Short-Term Rentals – Trouble Ahead or Continued Boom

By Douglas Katz – 12/13/2022

The short-term rental market has exploded over the past few years.  According to AirDNA, an increase in listings of over 60% since 2020.  A simple internet search on short-term rentals will undoubtedly provide article after article about averages Joes who have made it big with giant portfolios of rental properties.  Like anything with uncommon growth and huge revenue numbers like this space, some have begun to ring alarm bells over the risk.  Everything from non-standard loans and lending practices to questions on the continues ability for especially luxury hosts to cover the expenses have some analysts and industry experts worried that we could see some challenges.

First off, investment properties, any investment properties, are a riskier proposition because the success or failure of the property’s owner to cover the expenses depends on low vacancy, good business practices and sufficient rent. The same analysis from AirDNA that showed the colossal increase in listings has shown a decrease in bookings of about 1.2%.  When these numbers are out of alignment there is either too much supply or too much demand.  All signs point to the former and that is not good for the property owners and the lenders are taking note.  Long-term rentals lock in revenue with leases covering longer periods of time.  This provides less uncertainty and less risk.  While short-term rentals do on the whole generate significantly more revenue than long-term rentals, the risks are also much greater.

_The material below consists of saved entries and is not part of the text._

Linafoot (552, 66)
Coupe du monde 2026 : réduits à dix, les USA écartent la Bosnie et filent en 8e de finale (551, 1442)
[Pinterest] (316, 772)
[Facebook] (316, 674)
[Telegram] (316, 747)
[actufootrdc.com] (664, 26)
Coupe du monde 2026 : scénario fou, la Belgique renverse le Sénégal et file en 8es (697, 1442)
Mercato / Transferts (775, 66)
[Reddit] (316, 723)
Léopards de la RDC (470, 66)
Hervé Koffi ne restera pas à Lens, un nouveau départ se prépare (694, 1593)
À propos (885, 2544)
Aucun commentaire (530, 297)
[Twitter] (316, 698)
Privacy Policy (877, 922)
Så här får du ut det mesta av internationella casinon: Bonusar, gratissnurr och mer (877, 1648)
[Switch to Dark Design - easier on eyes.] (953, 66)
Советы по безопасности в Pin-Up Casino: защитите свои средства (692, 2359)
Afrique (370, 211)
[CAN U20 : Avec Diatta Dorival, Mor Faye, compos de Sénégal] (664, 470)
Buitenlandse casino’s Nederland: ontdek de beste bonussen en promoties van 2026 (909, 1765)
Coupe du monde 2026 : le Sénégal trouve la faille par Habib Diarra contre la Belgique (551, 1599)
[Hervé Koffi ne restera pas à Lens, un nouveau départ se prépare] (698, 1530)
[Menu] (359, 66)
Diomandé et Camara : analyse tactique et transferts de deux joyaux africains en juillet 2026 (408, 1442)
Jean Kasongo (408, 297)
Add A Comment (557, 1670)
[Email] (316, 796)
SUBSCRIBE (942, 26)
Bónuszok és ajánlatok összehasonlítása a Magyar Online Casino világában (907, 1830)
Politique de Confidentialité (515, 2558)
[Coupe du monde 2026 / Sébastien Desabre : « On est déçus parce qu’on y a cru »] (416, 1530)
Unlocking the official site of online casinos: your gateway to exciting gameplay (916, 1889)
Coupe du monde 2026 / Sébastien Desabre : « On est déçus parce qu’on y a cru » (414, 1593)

Unlike long-term rentals, the short-term rental market depends on people using disposable income for vacations where they need a place to stay.  If demand drops, many hosts will find it harder to rent their properties or they will need lower their rates to get more bookings.  This is a double whammy as not only will the number of renters decrease but the boom in new hosts has created significant competition in the most desirable areas.  Some owner operators have built solid businesses with sufficient reserves, but many have not and lower vacancies could stress some owners to the point of failure.

The loans have also come under scrutiny.  Most of the criticism has stemmed from the lender’s income analysis and other safeguards.  Critics of the non-conventional rental loan market cite models that disregard other components of a borrowers income and employment picture.  Most of these loans do in fact use the income from the property as the sole source of approval, but this is usually balanced either by considering other compensating factors or establishing a debt service coverage ratio at the appropriate level to support the property even if some assumptions change.  Additionally, extensive requirements for reserves to insulate against shocks to an host/owners business.

Competency and desire to be a landlord/host are also beginning to impact the market.  It is very common, especially in industries like real estate, for neophytes to act on the siren’s call of easy money and to chase an “easy” fortune.  The reality that many find are late night calls, bad guests who trash the property, difficulties finding decent help with cleaning and maintenance as well as everything else that comes with running a business.  I would expect that more and more current hosts will reduce their footprint or completely exit the market, especially if the renting becomes harder.

Finally, the big regulatory question.  Municipalities have begun to get pressure on several fronts that they are in turn dealing with which are putting short-term rentals right in the cross hairs.  The first is the impact on housing.  Every short-term rental property that gets listed is one less property that an owner-occupant cannot buy.  With housing a major concern in almost every market, politicians are taking note especially when votes and public are at stake.  Add to this the complaints by many of the current homeowners living next to short-term rentals about noise, trash and even crime and you have a major concern for local government.  Finally, the revenue or potential revenue for municipalities in terms of inspections, licensing and taxes mean that governments will want these properties but only when it benefits them and right now that is a problem.  A recent study on the Los Angeles market showed that almost 50% of short-term rentals did not adhere to local regulations and statutes and I would expect this to be more the norm than the exception as this is a very new space.  I anticipate that this will not last and regulations and enforcement will increase.

Does any of this mean that the short-term market is poised to crash.  In my opinion, no.  As an experienced lender with a history of lending to real estate investors, I can tell you that the current products are much more thoughtfully designed and managed than previous cycles.  There is no doubt that some investors will fail, but a large scale implosion is unlikely.  What I do expect is a consolidation.  As costs and challenges grow there will be failures, foreclosures and short sales.  Some of these properties will get snapped up by stronger investors.  Others will find their way into the residential inventory where buyers are still eager for homes.  In the end, a reset of this market is coming but it will be far from a vacation rental home apocalypse.